晴れていた空はやがて入道雲を重ねたような鉛色の雲で覆いつくされました。鏡のようだった海が荒れ始め、横殴りの風が吹きつけました。雨に交じって白い粉が降ってきました。強い放射能を帯びたサンゴの粉―――「死の灰」でした。雪のように降る白い灰を払いのけながら、6時間かけて揚げ縄作業(※補足3・4)が続けられました。白い粉は体じゅうに張りつき、首元から下着にたまり、チクチクと刺すように痛みました。

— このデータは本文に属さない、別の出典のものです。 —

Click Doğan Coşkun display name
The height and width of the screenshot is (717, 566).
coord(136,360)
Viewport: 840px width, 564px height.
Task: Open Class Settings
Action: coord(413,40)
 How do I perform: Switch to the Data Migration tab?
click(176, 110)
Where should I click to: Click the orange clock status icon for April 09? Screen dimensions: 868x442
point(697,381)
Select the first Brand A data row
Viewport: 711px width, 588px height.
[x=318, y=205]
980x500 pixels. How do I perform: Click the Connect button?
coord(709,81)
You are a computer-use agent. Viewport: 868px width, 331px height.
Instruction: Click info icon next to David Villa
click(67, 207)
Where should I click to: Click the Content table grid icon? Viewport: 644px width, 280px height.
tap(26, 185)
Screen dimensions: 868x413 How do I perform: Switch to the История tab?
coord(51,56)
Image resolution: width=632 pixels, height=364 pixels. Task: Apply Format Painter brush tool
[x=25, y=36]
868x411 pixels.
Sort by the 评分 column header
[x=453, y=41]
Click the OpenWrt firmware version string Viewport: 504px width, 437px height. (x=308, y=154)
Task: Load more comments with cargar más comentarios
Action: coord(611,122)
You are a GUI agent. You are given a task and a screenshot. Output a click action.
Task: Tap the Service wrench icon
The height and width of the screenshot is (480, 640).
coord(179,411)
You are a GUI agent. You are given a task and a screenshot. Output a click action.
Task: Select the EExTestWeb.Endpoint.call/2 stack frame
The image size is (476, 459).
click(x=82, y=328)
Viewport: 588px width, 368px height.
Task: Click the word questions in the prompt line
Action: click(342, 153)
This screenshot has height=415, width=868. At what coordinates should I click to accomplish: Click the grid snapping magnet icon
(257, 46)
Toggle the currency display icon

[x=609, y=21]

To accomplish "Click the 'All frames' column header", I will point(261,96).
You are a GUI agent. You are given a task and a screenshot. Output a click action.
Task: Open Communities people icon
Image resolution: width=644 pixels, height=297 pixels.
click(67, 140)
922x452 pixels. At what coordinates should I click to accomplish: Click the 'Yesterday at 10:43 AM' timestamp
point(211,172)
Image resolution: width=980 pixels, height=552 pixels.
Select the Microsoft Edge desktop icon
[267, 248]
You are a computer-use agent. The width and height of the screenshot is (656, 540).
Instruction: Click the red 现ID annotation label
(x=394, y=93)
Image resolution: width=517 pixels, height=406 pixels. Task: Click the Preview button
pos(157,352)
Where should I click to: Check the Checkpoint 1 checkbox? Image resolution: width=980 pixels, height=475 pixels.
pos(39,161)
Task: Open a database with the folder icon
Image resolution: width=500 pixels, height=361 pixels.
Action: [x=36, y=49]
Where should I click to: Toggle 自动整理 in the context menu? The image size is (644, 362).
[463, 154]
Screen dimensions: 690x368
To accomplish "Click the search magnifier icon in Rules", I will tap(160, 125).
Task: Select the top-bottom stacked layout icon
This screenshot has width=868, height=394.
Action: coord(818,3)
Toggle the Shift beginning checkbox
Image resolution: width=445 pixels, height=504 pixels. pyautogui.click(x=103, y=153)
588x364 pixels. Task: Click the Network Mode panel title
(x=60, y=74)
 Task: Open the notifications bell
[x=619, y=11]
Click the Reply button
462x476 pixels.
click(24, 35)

目、鼻、口、耳から体内に入り込み、真っ赤になった目をこすりながら作業をしました。白い粉は甲板に足跡がつくほど積りました。久保山無線長は海図室にのぼり、「はたして今の輝きは何だろう。場所はどこだろう」と、筒井久吉船長と見崎漁労長とで調べました。「どう考えてもビキニのほかない。揚げ縄をしていけば距離はだんだん遠くなる」と判断しました。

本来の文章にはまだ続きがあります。